* Begin Task inputs *

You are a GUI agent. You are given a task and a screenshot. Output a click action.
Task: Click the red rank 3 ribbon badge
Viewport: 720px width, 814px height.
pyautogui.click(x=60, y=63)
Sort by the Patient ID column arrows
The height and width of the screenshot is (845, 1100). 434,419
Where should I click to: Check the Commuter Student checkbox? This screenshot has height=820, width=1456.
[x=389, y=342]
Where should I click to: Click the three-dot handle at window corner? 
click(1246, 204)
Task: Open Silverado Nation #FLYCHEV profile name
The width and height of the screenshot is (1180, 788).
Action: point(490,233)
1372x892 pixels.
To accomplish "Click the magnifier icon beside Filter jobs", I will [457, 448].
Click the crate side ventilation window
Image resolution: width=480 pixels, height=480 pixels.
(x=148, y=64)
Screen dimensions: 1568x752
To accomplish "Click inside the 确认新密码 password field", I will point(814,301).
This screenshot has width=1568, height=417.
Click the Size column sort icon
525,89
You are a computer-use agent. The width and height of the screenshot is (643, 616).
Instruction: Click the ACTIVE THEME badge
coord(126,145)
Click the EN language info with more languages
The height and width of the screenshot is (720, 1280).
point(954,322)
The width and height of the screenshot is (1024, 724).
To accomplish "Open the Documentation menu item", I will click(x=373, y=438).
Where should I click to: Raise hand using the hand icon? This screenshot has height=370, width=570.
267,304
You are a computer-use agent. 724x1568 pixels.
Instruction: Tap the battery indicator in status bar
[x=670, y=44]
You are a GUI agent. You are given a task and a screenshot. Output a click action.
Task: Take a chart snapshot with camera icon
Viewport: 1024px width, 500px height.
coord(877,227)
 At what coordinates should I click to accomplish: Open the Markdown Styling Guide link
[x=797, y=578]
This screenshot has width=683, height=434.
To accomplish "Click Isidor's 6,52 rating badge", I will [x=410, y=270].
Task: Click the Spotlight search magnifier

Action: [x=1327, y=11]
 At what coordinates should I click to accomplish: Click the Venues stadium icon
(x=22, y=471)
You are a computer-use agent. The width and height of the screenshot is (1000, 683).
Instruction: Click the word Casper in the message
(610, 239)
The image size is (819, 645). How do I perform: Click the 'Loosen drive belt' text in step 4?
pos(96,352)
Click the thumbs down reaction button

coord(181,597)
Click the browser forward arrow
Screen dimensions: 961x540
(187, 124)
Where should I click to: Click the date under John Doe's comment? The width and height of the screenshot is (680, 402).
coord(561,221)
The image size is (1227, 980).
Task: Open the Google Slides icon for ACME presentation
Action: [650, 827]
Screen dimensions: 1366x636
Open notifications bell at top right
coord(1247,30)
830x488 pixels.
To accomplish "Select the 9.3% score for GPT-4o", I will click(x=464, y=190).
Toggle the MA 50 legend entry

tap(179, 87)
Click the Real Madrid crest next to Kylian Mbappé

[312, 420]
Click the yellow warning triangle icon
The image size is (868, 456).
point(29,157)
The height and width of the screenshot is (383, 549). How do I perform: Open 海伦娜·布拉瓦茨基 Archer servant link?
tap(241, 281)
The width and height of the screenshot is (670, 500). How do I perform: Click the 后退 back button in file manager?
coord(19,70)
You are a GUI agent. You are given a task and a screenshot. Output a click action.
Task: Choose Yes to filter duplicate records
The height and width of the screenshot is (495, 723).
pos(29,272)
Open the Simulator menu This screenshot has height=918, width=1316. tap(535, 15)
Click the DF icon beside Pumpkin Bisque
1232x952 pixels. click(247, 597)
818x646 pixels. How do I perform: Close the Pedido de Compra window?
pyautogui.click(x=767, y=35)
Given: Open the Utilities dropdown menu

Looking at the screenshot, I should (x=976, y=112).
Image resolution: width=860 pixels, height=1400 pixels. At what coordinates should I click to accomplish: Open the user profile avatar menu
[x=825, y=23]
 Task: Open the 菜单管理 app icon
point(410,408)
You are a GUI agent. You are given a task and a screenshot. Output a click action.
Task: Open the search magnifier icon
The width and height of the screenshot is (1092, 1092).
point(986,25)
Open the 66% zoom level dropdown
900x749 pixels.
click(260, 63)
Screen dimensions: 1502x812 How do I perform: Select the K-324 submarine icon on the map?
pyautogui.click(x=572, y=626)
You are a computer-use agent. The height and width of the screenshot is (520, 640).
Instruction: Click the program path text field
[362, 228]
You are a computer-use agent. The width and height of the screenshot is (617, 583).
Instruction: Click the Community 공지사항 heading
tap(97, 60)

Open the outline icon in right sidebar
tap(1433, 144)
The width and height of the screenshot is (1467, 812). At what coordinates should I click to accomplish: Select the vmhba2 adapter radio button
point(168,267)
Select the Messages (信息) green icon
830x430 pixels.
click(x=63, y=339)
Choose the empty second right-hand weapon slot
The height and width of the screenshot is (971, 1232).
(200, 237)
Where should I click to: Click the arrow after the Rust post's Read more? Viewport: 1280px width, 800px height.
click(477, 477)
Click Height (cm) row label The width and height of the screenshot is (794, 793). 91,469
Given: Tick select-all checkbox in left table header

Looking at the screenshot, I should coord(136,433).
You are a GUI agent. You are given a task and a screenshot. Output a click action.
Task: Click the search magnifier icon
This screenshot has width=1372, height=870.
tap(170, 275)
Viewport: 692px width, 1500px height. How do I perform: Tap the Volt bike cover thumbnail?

* End Task inputs *

- _Exercise instructions_
Put every line of the entries above into a Markdown table with the columns Row and Line, numbering the rows in order and leaving out blank lines.

- _Full output_
| Row | Line |
|---|---|
| 1 | You are a GUI agent. You are given a task and a screenshot. Output a click action. |
| 2 | Task: Click the red rank 3 ribbon badge |
| 3 | Viewport: 720px width, 814px height. |
| 4 | pyautogui.click(x=60, y=63) |
| 5 | Sort by the Patient ID column arrows |
| 6 | The height and width of the screenshot is (845, 1100). 434,419 |
| 7 | Where should I click to: Check the Commuter Student checkbox? This screenshot has height=820, width=1456. |
| 8 | [x=389, y=342] |
| 9 | Where should I click to: Click the three-dot handle at window corner?  |
| 10 | click(1246, 204) |
| 11 | Task: Open Silverado Nation #FLYCHEV profile name |
| 12 | The width and height of the screenshot is (1180, 788). |
| 13 | Action: point(490,233) |
| 14 | 1372x892 pixels. |
| 15 | To accomplish "Click the magnifier icon beside Filter jobs", I will [457, 448]. |
| 16 | Click the crate side ventilation window |
| 17 | Image resolution: width=480 pixels, height=480 pixels. |
| 18 | (x=148, y=64) |
| 19 | Screen dimensions: 1568x752 |
| 20 | To accomplish "Click inside the 确认新密码 password field", I will point(814,301). |
| 21 | This screenshot has width=1568, height=417. |
| 22 | Click the Size column sort icon |
| 23 | 525,89 |
| 24 | You are a computer-use agent. The width and height of the screenshot is (643, 616). |
| 25 | Instruction: Click the ACTIVE THEME badge |
| 26 | coord(126,145) |
| 27 | Click the EN language info with more languages |
| 28 | The height and width of the screenshot is (720, 1280). |
| 29 | point(954,322) |
| 30 | The width and height of the screenshot is (1024, 724). |
| 31 | To accomplish "Open the Documentation menu item", I will click(x=373, y=438). |
| 32 | Where should I click to: Raise hand using the hand icon? This screenshot has height=370, width=570. |
| 33 | 267,304 |
| 34 | You are a computer-use agent. 724x1568 pixels. |
| 35 | Instruction: Tap the battery indicator in status bar |
| 36 | [x=670, y=44] |
| 37 | You are a GUI agent. You are given a task and a screenshot. Output a click action. |
| 38 | Task: Take a chart snapshot with camera icon |
| 39 | Viewport: 1024px width, 500px height. |
| 40 | coord(877,227) |
| 41 |  At what coordinates should I click to accomplish: Open the Markdown Styling Guide link |
| 42 | [x=797, y=578] |
| 43 | This screenshot has width=683, height=434. |
| 44 | To accomplish "Click Isidor's 6,52 rating badge", I will [x=410, y=270]. |
| 45 | Task: Click the Spotlight search magnifier |
| 46 | Action: [x=1327, y=11] |
| 47 |  At what coordinates should I click to accomplish: Click the Venues stadium icon |
| 48 | (x=22, y=471) |
| 49 | You are a computer-use agent. The width and height of the screenshot is (1000, 683). |
| 50 | Instruction: Click the word Casper in the message |
| 51 | (610, 239) |
| 52 | The image size is (819, 645). How do I perform: Click the 'Loosen drive belt' text in step 4? |
| 53 | pos(96,352) |
| 54 | Click the thumbs down reaction button |
| 55 | coord(181,597) |
| 56 | Click the browser forward arrow |
| 57 | Screen dimensions: 961x540 |
| 58 | (187, 124) |
| 59 | Where should I click to: Click the date under John Doe's comment? The width and height of the screenshot is (680, 402). |
| 60 | coord(561,221) |
| 61 | The image size is (1227, 980). |
| 62 | Task: Open the Google Slides icon for ACME presentation |
| 63 | Action: [650, 827] |
| 64 | Screen dimensions: 1366x636 |
| 65 | Open notifications bell at top right |
| 66 | coord(1247,30) |
| 67 | 830x488 pixels. |
| 68 | To accomplish "Select the 9.3% score for GPT-4o", I will click(x=464, y=190). |
| 69 | Toggle the MA 50 legend entry |
| 70 | tap(179, 87) |
| 71 | Click the Real Madrid crest next to Kylian Mbappé |
| 72 | [312, 420] |
| 73 | Click the yellow warning triangle icon |
| 74 | The image size is (868, 456). |
| 75 | point(29,157) |
| 76 | The height and width of the screenshot is (383, 549). How do I perform: Open 海伦娜·布拉瓦茨基 Archer servant link? |
| 77 | tap(241, 281) |
| 78 | The width and height of the screenshot is (670, 500). How do I perform: Click the 后退 back button in file manager? |
| 79 | coord(19,70) |
| 80 | You are a GUI agent. You are given a task and a screenshot. Output a click action. |
| 81 | Task: Choose Yes to filter duplicate records |
| 82 | The height and width of the screenshot is (495, 723). |
| 83 | pos(29,272) |
| 84 | Open the Simulator menu This screenshot has height=918, width=1316. tap(535, 15) |
| 85 | Click the DF icon beside Pumpkin Bisque |
| 86 | 1232x952 pixels. click(247, 597) |
| 87 | 818x646 pixels. How do I perform: Close the Pedido de Compra window? |
| 88 | pyautogui.click(x=767, y=35) |
| 89 | Given: Open the Utilities dropdown menu |
| 90 | Looking at the screenshot, I should (x=976, y=112). |
| 91 | Image resolution: width=860 pixels, height=1400 pixels. At what coordinates should I click to accomplish: Open the user profile avatar menu |
| 92 | [x=825, y=23] |
| 93 |  Task: Open the 菜单管理 app icon |
| 94 | point(410,408) |
| 95 | You are a GUI agent. You are given a task and a screenshot. Output a click action. |
| 96 | Task: Open the search magnifier icon |
| 97 | The width and height of the screenshot is (1092, 1092). |
| 98 | point(986,25) |
| 99 | Open the 66% zoom level dropdown |
| 100 | 900x749 pixels. |
| 101 | click(260, 63) |
| 102 | Screen dimensions: 1502x812 How do I perform: Select the K-324 submarine icon on the map? |
| 103 | pyautogui.click(x=572, y=626) |
| 104 | You are a computer-use agent. The height and width of the screenshot is (520, 640). |
| 105 | Instruction: Click the program path text field |
| 106 | [362, 228] |
| 107 | You are a computer-use agent. The width and height of the screenshot is (617, 583). |
| 108 | Instruction: Click the Community 공지사항 heading |
| 109 | tap(97, 60) |
| 110 | Open the outline icon in right sidebar |
| 111 | tap(1433, 144) |
| 112 | The width and height of the screenshot is (1467, 812). At what coordinates should I click to accomplish: Select the vmhba2 adapter radio button |
| 113 | point(168,267) |
| 114 | Select the Messages (信息) green icon |
| 115 | 830x430 pixels. |
| 116 | click(x=63, y=339) |
| 117 | Choose the empty second right-hand weapon slot |
| 118 | The height and width of the screenshot is (971, 1232). |
| 119 | (200, 237) |
| 120 | Where should I click to: Click the arrow after the Rust post's Read more? Viewport: 1280px width, 800px height. |
| 121 | click(477, 477) |
| 122 | Click Height (cm) row label The width and height of the screenshot is (794, 793). 91,469 |
| 123 | Given: Tick select-all checkbox in left table header |
| 124 | Looking at the screenshot, I should coord(136,433). |
| 125 | You are a GUI agent. You are given a task and a screenshot. Output a click action. |
| 126 | Task: Click the search magnifier icon |
| 127 | This screenshot has width=1372, height=870. |
| 128 | tap(170, 275) |
| 129 | Viewport: 692px width, 1500px height. How do I perform: Tap the Volt bike cover thumbnail? |